The teachers at this center are college-educated in early childhood education, and create reports based on individual student progress. The school days include age-appropriate opportunities for learning that focus on socialization, reading, writing, art, music, and physical activity. The students are fed nutritious meals and may have nap time, depending on their age.

Center B is a bit different, because it provides a babysitting service where kids can drop in or out at any time. It isn't required to be licensed because it's operated by a church. The staff in this center has no formal education in early childhood, but are all experienced parents. They provide snacks, do crafts, and play games with the kids, but for the most part, the children just play together as the staff supervises them. The kids are all grouped together in one large room that's filled with toys.

There is no doubt that the two centers are very different, and each offers advantages and disadvantages. Is one better than the other? The answer to this question will depend on what parents want for their children in terms of early childhood education.

Program Standards

When evaluating early childhood education, parents must determine what they're looking for in a program, whether that is an educational experience or simple child care. If the goal is education, parents can take advantage of the multiple professional organizations which exist to promote and govern early childhood education.

One such organization is the National Association for the Education of Young Children. They have written ten specific standards of quality to consider when evaluating early childhood education programs. Let's examine those now.

1. Relationships

This standard seeks to ensure that young children are taught appropriate methods for behavior and socialization.

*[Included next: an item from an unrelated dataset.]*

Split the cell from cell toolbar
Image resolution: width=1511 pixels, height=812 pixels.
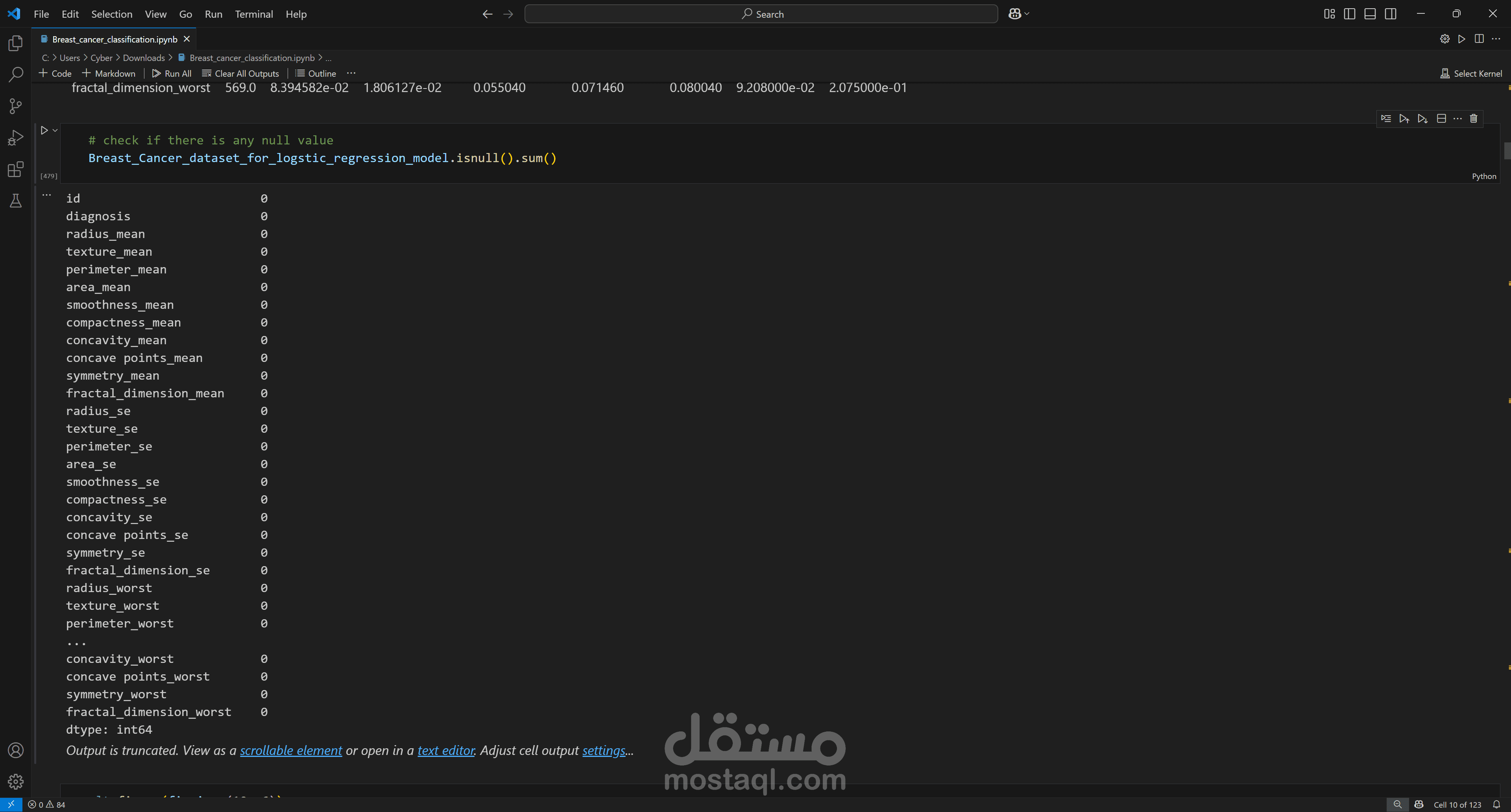click(x=1441, y=118)
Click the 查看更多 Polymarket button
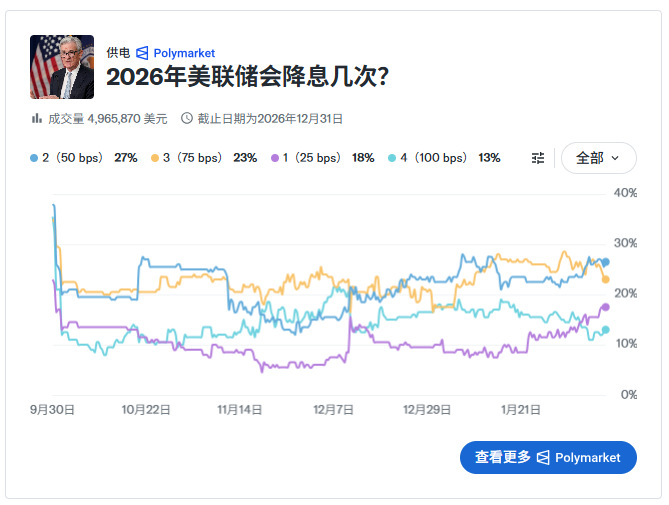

Children should be treated warmly by staff. Furthermore, children must be encouraged to display positive relations with others.

2. Curriculum

The goal of this directive is to support age-appropriate learning, to ensure that students are challenged in ways that they are capable of understanding. Children should be taught in a way that is developmentally appropriate, so lessons and activities should focus on the many facets of development including language, social, cognitive, emotional and physical.

3. Teaching

This standard aims to ensure that early childhood education is delivered in a way that supports and encourages learning. Different learning styles should be recognized, supported, and nurtured through instruction.